**Data in this exercise**
+ + +

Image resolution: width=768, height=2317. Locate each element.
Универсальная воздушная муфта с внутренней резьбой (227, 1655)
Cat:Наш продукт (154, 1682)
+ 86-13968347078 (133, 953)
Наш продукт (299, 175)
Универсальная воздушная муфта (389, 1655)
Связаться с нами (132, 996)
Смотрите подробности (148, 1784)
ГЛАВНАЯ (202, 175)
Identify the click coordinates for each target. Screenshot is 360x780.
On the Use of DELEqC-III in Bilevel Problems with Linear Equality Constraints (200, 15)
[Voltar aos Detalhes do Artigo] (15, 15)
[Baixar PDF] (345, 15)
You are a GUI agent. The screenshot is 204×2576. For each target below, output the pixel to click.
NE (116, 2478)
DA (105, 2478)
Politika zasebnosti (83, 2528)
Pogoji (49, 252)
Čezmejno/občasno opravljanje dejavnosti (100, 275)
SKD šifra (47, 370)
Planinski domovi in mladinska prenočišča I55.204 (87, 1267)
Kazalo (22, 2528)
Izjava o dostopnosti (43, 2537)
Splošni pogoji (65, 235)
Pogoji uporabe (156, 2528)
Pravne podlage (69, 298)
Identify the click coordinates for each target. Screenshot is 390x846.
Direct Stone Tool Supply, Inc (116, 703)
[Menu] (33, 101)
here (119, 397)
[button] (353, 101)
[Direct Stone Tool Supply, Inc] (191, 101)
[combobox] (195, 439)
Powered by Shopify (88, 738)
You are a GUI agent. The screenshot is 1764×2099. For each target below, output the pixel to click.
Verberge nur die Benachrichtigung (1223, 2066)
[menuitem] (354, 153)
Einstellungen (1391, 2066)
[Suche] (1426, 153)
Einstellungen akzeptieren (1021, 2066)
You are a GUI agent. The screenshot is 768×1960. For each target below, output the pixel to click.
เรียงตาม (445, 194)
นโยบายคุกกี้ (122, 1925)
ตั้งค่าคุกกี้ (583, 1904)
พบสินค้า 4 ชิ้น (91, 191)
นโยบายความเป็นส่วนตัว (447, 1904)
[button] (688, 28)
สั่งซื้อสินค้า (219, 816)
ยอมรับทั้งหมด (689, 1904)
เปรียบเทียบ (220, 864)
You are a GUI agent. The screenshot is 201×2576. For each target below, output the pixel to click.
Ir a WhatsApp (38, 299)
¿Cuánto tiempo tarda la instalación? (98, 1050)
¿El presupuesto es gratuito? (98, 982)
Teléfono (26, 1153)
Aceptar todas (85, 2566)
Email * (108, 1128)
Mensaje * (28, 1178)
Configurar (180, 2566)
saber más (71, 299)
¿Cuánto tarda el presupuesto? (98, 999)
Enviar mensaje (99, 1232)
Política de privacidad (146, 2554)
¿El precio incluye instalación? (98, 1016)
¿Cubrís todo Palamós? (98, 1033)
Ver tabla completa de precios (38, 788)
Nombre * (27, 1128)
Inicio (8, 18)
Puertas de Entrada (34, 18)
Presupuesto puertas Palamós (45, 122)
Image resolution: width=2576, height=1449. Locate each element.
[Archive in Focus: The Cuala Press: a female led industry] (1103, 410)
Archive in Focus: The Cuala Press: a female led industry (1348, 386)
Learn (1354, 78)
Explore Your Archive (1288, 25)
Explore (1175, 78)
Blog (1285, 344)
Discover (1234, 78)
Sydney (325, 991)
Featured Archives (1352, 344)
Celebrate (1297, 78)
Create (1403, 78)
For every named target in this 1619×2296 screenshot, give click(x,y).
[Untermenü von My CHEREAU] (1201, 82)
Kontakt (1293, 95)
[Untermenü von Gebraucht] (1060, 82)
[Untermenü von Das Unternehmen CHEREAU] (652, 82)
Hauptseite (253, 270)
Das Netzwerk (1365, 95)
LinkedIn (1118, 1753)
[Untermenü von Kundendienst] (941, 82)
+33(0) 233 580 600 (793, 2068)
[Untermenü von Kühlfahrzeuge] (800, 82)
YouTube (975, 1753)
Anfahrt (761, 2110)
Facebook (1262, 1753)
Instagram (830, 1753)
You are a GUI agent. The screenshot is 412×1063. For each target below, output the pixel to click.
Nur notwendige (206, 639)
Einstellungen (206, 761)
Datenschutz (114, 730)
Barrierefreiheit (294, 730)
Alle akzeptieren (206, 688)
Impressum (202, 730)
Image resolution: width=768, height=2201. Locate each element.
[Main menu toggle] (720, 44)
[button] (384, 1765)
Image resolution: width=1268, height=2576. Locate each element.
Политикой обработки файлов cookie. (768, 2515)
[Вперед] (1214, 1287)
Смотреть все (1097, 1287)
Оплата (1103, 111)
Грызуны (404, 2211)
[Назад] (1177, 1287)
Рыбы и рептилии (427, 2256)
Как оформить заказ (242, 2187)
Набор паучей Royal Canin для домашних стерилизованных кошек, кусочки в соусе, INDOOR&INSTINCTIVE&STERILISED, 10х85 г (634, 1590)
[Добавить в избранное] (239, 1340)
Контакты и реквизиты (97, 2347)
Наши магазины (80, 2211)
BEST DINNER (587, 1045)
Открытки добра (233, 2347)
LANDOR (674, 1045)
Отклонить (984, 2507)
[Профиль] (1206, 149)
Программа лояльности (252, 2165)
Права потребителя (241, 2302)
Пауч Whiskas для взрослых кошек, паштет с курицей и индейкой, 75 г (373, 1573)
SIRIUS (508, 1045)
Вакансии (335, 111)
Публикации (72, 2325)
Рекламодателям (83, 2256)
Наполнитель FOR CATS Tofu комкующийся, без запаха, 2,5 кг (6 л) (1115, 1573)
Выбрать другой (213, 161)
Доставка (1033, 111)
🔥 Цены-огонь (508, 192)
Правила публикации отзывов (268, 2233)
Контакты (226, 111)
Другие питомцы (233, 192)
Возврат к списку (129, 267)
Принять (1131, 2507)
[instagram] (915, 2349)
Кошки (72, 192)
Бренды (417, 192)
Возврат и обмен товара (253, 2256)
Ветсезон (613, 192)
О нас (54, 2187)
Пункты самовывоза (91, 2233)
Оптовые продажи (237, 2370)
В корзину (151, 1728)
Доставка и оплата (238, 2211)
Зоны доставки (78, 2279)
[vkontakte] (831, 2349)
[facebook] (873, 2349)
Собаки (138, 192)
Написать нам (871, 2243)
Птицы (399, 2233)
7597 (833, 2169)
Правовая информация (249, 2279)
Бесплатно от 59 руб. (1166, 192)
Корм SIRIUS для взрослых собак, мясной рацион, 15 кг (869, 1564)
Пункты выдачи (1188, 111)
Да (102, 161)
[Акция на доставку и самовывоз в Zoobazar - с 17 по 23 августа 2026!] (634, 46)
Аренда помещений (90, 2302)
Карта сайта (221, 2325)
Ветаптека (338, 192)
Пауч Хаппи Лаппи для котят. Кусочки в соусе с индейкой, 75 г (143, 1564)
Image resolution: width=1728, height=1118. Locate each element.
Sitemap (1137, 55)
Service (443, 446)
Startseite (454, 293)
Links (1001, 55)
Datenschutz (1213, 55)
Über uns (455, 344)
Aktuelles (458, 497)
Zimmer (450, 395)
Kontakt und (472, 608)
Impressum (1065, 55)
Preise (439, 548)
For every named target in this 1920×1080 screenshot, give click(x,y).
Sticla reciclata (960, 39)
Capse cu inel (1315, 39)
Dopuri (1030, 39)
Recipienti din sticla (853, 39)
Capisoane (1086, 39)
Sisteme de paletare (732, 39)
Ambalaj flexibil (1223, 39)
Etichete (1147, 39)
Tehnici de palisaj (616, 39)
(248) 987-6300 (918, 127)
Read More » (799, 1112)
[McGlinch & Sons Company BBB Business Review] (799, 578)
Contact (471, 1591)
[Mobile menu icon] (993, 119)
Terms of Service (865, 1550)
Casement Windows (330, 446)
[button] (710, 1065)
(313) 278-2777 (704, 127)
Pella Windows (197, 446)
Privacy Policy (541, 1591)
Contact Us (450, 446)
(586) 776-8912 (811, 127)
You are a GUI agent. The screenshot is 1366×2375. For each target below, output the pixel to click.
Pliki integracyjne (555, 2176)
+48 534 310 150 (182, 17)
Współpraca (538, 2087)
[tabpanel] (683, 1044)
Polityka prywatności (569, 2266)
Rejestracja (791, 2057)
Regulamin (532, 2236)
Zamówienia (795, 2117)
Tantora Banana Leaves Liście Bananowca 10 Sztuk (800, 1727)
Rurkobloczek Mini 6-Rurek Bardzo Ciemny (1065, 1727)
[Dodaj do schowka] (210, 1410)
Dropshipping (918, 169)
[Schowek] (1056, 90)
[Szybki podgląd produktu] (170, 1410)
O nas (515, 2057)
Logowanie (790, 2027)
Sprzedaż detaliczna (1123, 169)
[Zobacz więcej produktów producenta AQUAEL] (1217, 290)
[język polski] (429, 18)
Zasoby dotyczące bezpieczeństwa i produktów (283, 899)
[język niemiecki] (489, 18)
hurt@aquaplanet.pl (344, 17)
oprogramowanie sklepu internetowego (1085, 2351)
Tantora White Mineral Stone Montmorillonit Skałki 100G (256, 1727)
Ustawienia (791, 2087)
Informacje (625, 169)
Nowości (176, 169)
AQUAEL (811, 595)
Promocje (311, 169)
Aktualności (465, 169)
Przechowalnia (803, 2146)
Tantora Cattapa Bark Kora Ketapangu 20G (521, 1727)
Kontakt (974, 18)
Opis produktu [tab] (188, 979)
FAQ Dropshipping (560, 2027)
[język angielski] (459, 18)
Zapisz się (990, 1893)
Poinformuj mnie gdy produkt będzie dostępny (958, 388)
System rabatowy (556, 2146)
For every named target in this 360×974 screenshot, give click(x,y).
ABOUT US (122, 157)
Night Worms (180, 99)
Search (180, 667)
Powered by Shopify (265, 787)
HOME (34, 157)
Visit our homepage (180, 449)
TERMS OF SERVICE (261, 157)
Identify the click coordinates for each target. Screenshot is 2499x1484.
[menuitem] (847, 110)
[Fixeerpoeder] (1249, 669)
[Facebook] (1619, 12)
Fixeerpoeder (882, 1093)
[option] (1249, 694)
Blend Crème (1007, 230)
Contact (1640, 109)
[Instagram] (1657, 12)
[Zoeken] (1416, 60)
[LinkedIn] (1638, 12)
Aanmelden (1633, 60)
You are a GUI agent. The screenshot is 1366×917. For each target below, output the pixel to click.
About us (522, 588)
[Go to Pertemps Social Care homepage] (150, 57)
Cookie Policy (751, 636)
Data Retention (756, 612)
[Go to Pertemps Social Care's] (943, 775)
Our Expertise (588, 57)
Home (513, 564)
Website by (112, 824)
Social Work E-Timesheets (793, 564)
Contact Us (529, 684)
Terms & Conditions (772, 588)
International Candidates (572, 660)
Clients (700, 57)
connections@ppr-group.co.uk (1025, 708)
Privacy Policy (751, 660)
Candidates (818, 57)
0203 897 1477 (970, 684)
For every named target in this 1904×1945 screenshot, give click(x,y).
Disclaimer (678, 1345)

+ + +

**Task instructions**
Return the lines above, starting at the one that contains "[Facebook] (1619, 12)" and running through the last, exactly as they appear, with no extra lines.

**Your solution**
[Facebook] (1619, 12)
Fixeerpoeder (882, 1093)
[option] (1249, 694)
Blend Crème (1007, 230)
Contact (1640, 109)
[Instagram] (1657, 12)
[Zoeken] (1416, 60)
[LinkedIn] (1638, 12)
Aanmelden (1633, 60)
You are a GUI agent. The screenshot is 1366×917. For each target below, output the pixel to click.
About us (522, 588)
[Go to Pertemps Social Care homepage] (150, 57)
Cookie Policy (751, 636)
Data Retention (756, 612)
[Go to Pertemps Social Care's] (943, 775)
Our Expertise (588, 57)
Home (513, 564)
Website by (112, 824)
Social Work E-Timesheets (793, 564)
Contact Us (529, 684)
Terms & Conditions (772, 588)
International Candidates (572, 660)
Clients (700, 57)
connections@ppr-group.co.uk (1025, 708)
Privacy Policy (751, 660)
Candidates (818, 57)
0203 897 1477 (970, 684)
For every named target in this 1904×1945 screenshot, give click(x,y).
Disclaimer (678, 1345)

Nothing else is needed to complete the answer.